It sounds incredible, but Bjorn Dunkerbeck has set a stunning new record. A staggering 103.67 kilometres per hour, or 55.98 knots, were achieved while flying over 500 metres of “The Ditch”, Namibia’s famous canal where the water remains flat even when the wind blows really strong, as in this case, where the gusts reached 45 knots of true wind.
An impressive performance, especially if you think that he was sailing on a surfboard that was only 40 centimeters wide and that the “lane” of the canal was very narrow.
But Bjorn Dunkerbeck is no stranger to such records. The 52-year-old Dutch athlete can boast 42 world titles and six records, all of which have been recorded in the Guinness Book of World Records.
Bjorn Dunkerbeck: the record
Although Bjorn Dunkerbeck had been able to make many fast passes in the last three weeks, he knew he needed a perfect day to break the 100 km/h wall. Only a day with strong winds and consistent gusts would allow him to exceed the 55 knots needed to break the record.
Then, on November 18th, the wind began to blow steadily and the gusts were around 45 knots. This was what Bjorn had been waiting for and once on board, he managed to complete five runs at speeds in excess of 100 km/h, with a top speed of 103.67 km/h on his best run.

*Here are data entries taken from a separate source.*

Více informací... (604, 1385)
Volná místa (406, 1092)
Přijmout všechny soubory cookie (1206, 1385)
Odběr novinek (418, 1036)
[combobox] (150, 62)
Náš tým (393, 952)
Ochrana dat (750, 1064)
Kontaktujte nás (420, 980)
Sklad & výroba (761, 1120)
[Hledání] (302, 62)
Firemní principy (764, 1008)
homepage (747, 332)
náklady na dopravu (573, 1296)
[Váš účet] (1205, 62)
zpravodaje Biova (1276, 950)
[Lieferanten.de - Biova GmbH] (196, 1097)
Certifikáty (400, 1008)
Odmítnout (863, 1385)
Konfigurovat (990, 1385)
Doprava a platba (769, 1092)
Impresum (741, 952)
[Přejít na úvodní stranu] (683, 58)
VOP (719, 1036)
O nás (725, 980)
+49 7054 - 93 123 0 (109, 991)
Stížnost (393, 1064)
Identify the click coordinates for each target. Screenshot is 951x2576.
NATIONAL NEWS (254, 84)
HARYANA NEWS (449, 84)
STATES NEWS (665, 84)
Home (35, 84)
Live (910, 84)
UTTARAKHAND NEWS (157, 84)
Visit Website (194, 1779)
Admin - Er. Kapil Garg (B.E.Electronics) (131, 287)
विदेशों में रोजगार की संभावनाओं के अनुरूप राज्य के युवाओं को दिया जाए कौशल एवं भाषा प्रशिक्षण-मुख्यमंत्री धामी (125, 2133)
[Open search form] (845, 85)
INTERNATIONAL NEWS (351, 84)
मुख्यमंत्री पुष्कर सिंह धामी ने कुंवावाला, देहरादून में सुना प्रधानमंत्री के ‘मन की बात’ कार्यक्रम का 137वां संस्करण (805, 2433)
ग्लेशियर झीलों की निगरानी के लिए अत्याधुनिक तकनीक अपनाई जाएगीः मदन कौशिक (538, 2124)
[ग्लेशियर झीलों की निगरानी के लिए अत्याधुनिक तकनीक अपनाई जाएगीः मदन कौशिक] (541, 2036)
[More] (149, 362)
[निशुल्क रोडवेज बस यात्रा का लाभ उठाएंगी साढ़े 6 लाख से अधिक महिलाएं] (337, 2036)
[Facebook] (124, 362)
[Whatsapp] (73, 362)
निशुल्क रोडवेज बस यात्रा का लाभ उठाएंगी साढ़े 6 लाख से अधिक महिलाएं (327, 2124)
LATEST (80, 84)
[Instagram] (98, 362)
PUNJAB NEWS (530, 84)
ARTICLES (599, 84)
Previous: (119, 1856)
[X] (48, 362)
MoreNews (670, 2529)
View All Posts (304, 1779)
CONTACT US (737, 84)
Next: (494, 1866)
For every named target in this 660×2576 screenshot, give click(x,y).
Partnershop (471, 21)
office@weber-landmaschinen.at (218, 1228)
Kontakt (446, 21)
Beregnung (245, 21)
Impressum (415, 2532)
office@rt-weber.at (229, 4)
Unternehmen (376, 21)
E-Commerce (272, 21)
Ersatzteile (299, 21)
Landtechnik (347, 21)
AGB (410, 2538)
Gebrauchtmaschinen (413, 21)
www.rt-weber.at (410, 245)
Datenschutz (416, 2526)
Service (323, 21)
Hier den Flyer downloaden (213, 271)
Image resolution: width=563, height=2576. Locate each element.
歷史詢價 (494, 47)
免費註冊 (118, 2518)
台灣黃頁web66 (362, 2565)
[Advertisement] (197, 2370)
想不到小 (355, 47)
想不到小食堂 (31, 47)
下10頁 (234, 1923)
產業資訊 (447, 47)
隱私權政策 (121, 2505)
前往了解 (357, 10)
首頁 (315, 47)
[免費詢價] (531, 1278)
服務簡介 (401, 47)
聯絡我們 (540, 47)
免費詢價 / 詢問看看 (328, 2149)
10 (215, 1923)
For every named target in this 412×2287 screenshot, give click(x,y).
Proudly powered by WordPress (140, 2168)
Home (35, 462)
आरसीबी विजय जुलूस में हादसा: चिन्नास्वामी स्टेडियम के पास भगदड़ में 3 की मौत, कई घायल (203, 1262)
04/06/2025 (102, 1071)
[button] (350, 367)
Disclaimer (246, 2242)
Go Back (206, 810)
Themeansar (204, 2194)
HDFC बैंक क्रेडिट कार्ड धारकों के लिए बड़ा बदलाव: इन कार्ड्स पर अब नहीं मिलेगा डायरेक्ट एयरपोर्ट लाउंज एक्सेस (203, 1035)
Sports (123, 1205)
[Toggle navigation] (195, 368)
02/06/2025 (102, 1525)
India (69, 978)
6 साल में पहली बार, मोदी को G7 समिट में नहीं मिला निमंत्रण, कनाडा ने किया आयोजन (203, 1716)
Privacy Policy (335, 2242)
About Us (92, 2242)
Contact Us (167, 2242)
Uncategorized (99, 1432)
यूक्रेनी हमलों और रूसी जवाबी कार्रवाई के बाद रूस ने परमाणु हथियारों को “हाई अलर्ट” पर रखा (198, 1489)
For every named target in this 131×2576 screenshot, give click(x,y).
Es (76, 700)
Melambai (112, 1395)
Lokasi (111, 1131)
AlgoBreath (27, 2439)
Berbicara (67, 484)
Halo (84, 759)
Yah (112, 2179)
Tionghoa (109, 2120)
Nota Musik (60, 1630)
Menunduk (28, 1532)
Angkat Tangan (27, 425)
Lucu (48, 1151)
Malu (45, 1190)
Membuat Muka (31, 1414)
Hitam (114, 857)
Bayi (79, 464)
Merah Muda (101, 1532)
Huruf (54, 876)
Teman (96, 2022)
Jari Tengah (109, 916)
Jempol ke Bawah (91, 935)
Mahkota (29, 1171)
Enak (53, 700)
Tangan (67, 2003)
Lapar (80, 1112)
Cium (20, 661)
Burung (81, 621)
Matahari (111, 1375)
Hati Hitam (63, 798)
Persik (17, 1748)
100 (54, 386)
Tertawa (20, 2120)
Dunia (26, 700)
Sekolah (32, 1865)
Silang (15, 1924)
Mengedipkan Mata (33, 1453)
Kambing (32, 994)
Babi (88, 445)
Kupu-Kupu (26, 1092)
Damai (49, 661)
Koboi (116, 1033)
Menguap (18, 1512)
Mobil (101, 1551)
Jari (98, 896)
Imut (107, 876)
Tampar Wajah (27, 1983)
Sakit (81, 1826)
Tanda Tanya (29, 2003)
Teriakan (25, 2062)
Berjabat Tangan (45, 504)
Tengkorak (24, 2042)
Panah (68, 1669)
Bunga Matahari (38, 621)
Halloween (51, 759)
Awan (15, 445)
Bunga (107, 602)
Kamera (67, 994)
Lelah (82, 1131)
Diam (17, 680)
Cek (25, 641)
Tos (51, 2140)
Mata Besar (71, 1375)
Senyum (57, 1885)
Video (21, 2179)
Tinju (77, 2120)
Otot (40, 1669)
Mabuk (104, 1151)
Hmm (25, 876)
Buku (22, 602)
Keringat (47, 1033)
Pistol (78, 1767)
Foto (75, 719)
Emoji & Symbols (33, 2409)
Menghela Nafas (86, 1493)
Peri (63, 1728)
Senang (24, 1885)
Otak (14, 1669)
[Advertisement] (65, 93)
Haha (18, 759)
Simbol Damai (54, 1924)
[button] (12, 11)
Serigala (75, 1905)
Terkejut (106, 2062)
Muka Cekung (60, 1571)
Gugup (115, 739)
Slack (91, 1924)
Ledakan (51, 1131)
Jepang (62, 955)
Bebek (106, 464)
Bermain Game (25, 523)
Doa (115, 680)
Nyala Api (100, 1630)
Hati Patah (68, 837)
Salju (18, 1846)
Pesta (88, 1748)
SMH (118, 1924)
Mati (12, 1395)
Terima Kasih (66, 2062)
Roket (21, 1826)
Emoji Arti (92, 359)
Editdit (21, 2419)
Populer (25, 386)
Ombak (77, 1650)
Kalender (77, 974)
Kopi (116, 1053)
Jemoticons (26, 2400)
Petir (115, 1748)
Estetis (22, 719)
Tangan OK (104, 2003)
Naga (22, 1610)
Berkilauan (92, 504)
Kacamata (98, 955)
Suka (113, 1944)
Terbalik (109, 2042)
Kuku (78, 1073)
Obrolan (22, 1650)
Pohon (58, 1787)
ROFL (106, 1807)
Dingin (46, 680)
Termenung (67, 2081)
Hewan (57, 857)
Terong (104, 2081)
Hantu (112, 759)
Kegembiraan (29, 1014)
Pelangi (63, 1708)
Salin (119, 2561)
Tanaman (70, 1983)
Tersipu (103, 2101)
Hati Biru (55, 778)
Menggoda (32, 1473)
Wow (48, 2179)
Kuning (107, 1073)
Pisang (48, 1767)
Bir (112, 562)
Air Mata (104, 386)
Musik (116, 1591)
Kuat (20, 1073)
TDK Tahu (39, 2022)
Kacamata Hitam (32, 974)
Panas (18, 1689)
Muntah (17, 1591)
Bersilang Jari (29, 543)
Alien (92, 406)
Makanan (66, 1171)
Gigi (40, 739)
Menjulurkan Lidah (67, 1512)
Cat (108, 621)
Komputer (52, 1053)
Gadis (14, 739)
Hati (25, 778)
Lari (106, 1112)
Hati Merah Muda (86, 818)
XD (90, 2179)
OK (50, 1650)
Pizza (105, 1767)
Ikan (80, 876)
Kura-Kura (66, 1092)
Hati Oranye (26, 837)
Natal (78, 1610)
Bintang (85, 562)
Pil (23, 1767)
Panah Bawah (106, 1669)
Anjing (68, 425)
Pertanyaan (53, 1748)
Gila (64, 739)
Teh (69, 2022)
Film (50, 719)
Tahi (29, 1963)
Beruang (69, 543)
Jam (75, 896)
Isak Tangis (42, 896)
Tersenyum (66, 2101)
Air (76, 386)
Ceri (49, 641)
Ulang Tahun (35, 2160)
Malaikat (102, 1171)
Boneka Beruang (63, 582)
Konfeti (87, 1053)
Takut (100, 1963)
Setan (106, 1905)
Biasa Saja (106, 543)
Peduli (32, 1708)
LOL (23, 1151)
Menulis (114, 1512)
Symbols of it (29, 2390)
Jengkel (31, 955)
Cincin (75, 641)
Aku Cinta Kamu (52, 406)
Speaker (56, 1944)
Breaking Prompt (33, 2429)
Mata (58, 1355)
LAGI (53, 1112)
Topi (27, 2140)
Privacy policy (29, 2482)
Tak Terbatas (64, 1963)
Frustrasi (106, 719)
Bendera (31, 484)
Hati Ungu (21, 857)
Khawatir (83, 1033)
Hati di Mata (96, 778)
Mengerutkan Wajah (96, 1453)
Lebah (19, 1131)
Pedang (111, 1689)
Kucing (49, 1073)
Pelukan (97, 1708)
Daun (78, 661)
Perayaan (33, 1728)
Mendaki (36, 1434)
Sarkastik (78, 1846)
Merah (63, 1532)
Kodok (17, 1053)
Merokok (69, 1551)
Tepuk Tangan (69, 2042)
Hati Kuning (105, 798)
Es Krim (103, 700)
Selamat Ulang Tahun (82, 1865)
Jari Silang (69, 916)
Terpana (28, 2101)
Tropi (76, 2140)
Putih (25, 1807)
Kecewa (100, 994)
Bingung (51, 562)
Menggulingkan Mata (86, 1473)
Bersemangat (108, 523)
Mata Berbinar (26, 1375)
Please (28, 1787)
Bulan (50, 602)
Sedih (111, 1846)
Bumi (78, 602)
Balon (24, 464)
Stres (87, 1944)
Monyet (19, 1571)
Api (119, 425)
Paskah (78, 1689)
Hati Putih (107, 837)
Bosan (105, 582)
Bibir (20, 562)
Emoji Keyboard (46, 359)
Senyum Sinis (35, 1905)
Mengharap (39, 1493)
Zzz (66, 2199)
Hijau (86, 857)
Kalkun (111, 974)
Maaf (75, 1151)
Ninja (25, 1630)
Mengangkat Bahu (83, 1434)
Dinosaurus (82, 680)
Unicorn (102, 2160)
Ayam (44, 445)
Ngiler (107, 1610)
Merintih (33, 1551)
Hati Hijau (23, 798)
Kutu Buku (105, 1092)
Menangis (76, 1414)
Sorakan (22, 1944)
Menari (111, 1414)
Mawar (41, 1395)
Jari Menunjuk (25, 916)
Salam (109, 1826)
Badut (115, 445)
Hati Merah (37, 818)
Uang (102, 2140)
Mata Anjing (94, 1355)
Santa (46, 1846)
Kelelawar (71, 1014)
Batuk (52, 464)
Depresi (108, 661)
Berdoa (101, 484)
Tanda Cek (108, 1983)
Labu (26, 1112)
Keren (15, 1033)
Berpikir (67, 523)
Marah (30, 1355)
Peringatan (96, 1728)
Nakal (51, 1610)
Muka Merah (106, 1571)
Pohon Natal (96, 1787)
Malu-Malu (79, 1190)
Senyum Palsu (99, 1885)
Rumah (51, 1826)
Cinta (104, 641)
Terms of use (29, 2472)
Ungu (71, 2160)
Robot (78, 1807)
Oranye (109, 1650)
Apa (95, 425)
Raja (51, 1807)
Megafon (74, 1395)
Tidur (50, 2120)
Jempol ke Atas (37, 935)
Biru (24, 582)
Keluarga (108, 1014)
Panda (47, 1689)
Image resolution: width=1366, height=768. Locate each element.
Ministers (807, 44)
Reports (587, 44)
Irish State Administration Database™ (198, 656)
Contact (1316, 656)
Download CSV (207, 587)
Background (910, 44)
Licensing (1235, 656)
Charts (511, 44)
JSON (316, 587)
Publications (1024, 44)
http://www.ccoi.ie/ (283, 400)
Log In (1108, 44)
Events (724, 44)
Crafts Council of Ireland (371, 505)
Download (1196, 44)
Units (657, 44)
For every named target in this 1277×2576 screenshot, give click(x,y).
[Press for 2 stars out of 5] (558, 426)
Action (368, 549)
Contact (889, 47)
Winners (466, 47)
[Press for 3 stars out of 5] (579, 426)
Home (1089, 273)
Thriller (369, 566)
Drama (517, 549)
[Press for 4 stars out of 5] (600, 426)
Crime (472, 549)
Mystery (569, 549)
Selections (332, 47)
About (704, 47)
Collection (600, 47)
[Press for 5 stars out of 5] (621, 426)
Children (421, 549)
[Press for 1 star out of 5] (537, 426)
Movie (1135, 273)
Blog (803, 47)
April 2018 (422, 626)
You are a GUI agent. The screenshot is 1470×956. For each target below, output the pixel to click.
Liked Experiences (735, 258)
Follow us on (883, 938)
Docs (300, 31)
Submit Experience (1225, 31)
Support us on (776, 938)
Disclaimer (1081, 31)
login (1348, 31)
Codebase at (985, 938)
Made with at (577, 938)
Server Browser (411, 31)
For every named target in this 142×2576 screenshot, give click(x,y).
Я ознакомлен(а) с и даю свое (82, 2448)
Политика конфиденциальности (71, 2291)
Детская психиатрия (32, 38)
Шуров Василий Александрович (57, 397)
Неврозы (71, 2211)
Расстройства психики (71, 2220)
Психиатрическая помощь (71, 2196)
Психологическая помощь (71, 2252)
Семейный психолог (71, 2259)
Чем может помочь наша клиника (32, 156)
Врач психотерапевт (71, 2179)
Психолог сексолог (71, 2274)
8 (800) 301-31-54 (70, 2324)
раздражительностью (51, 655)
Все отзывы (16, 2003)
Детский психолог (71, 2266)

The feat took place as part of the Luderitz Speed Challenge, an annual speed sailing event. Lüderitz is a port town in the Karas region of southern Namibia, one of Africa’s least hospitable coastlines. Here, the hot desert winds speed through the surrounding hills and, when they reach the cold waters of the Atlantic Ocean, create an incredibly strong thermal wind. In this area, the wind blows at over 35 knots at least three times a week, often reaching 40-45 and, more rarely, up to 50-65 knots of steady warm wind!
“I try not to crash at that speed because if you do, your day is over” – explains Bjorn, and you have to take his word for it, especially after watching the impressive images in the video.